People watch musicians at the Winter Walk. (Nancy Lane/Boston Herald)
Over 4,000 people came out Sunday morning to walk together in support of ending homelessness in Boston at the city’s eighth annual Winter Walk.
“It was amazing to see, it had to be thousands people in procession rounding the Common and to realize there are that many people in this one moment standing in solidarity and in support of people experiencing homelessness,” said Karen LaFrazia, president and CEO of St. Francis House.
Teams from 13 local organizations that support the Boston-area homeless population and community members gathered in the Boston Common from 9 a.m. to 11 a.m. for the event, marching to raise awareness and funds.
Event organizer Paulina Kusiak Daigle said well over 4,000 people showed up, a big jump from last year.
As of Sunday night, Daigle said, the organization had raised over $400,000, working towards a goal of $500,000. Donations will close around the end of February, she said. Funds will go directly to organizations serving people in the area.
The annual walk comes as demand for homeless services has seen a sharp increase, St. Francis House said in a release, noting the migrant influx.
Over the 2023 year, there was a 46% increase in new registrations for services at St. Francis House, a 61% increase in individuals served, and a 75% increase in individuals receiving meals.
In the coming months, LaFranzia said, the organization is looking at several big projects.
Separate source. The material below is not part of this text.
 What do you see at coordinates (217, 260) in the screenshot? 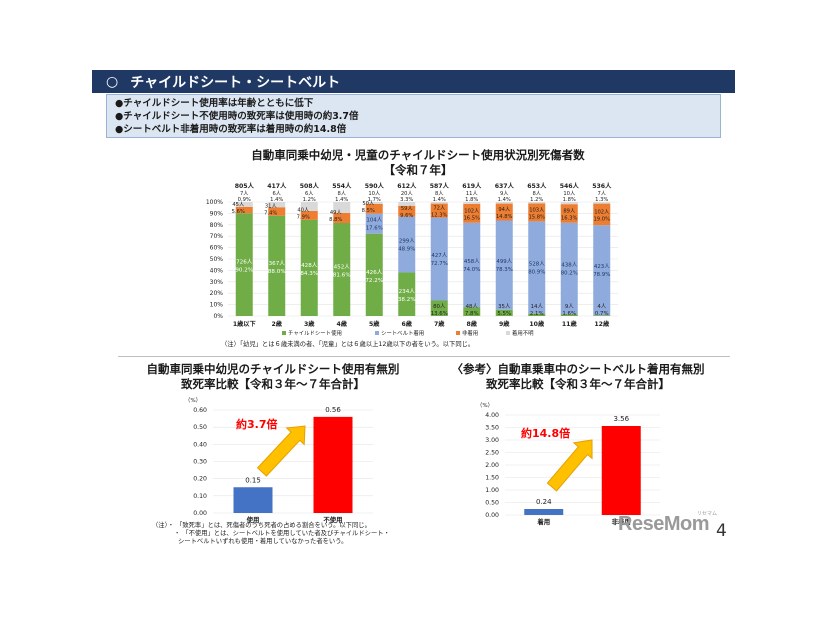
I see `y-tick-label: 50%` at bounding box center [217, 260].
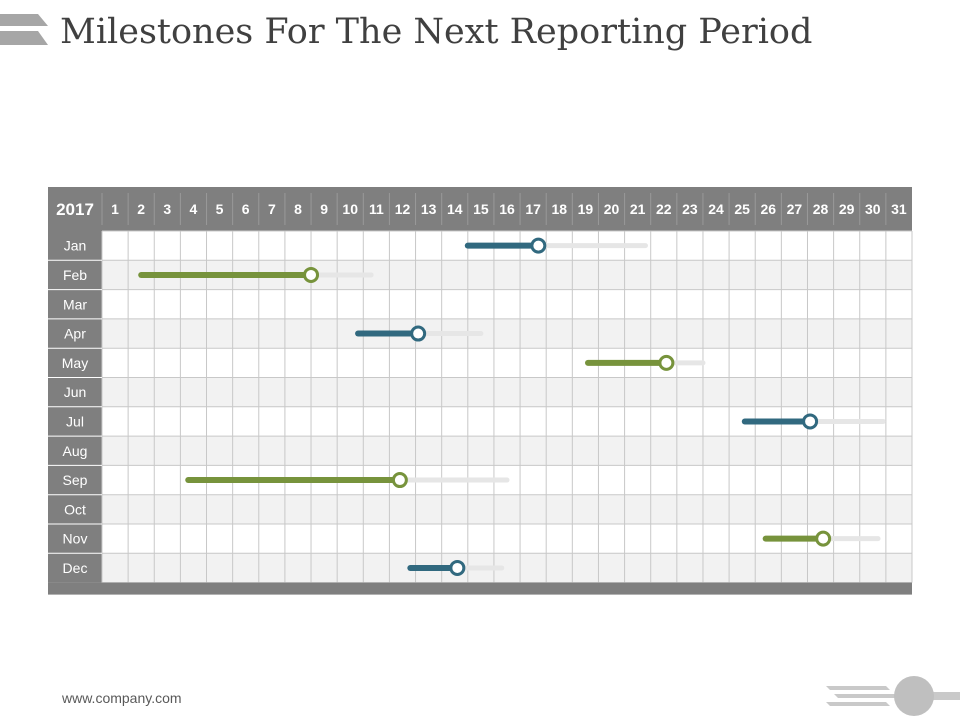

These include building housing, expanding the job training program, and renovating the main building to serve people “more efficiently and with more dignity than we’re currently able to do.”
“The most beautiful thing about Winter Walk is walking shoulder to shoulder,” Daigle said. “Today there was no distinction between the housed and unhoused communities.”
Everyone from kids, to teenagers, to older folks, to people walking their dogs, to shelter staff turned out, said LaFrazia.
LaFranzia said she recognized three people who’d come to St. Francis House just in the crowd.
“I wonder how many more were in the throngs,” LaFranzia said. “You couldn’t tell who was homeless, who is homeless, who once was homeless. And I think it just really speaks to once we invest in people, and people can get out of the circumstance that they’re in, homelessness is just an experience. It’s not your identity and and people just move on and just become neighbors.”